Les Filles de la Charité travaillèrent dans différents hôpitaux, tant militaires que civils, du royaume de Charles-Albert et plus tard participèrent comme infirmières à la guerre de Crimée. Les vocations furent tellement nombreuses que le roi mit à leur disposition le Couvent de San Salvario construit au XVIIème siècle à Turin, dont la reine Marie-Adélaïde fut la protectrice.
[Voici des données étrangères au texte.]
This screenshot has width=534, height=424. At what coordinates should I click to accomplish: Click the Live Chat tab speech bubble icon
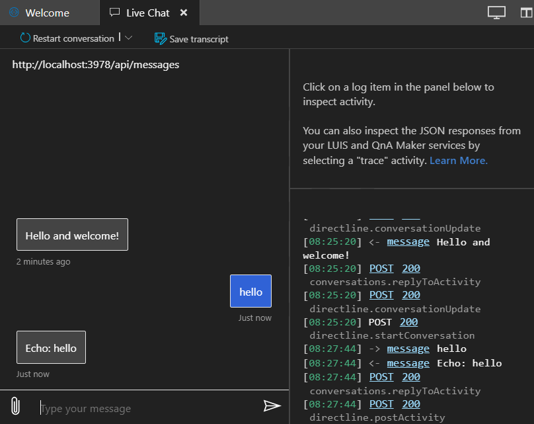[x=115, y=13]
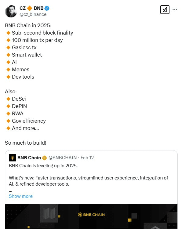Click the orange diamond in CZ's display name

(x=30, y=8)
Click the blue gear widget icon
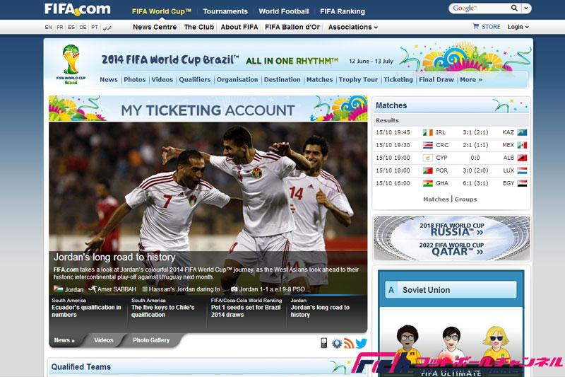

Au fil du temps un immense complexe hospitalier fut créé. [ La ravissante chapelle du couvent, en état de lente dégradation, fut fermée au culte par les Soeurs en 1987 ; mais à la demande de fidèles fut partiellement restaurée et ouverte à la visite une dizaine d' années plus tard...]
Un véritable réseau se constitua donc à Turin de soutien aux pauvres appuyé par les différentes " Miséricordes " ( ainsi étaient appelés leurs centres de soin et de secours ) financés par les " Dames de Charité " de la ville. Des orphelinats, des écoles et des maisons de retraite furent fondés.
En 1837, le P. Durando devint Visiteur de la Province Nord-Italie, jusqu' à sa mort. Il organisait des exercices spirituels pour les prêtres de sa Congrégation et les prêtres diocésains et était absorbé par la gestion des maisons du Piémont. L' archevêque de Turin lui confia aussi la direction spirituelle des Filles de Saint-Joseph, nouvellement arrivées en Italie, ainsi que des Capucines de Turin. Mais surtout, il fut à partir de 1865, le conseiller de Louise Borlotti ( 1802-1873 ), qui fonda les Soeurs Nazaréennes, Congrégation qui rassembla au début des religieuses dans l' impossibilité d' entrer dans des Instituts religieux " classiques " et qui se vouèrent au soin à domicile des malades et à la contemplation de Jésus-Crucifié.
Le Père Durando mourut, le 10 décembre 1880, à l' âge de 79 ans et sa cause fut introduite en 1928. Il fut béatifié par Jean-Paul II en 2002.
Le bienheureux Marc-Antoine Durando demeure une personnalité marquante de la famille vincentienne en Italie.
* Le bienheureux Pie IX voulait en fait mettre fin à la guerre contre l' Autriche, voyant bien le danger de guerroyer contre une grande puissance catholique, ce qui évidemment lui sera reproché par les patriotes italiens d' inspiration libérale. Le pape avait bien compris aussi qu' il s' agissait du signal de la fin de son règne temporel sur les Etats Pontificaux.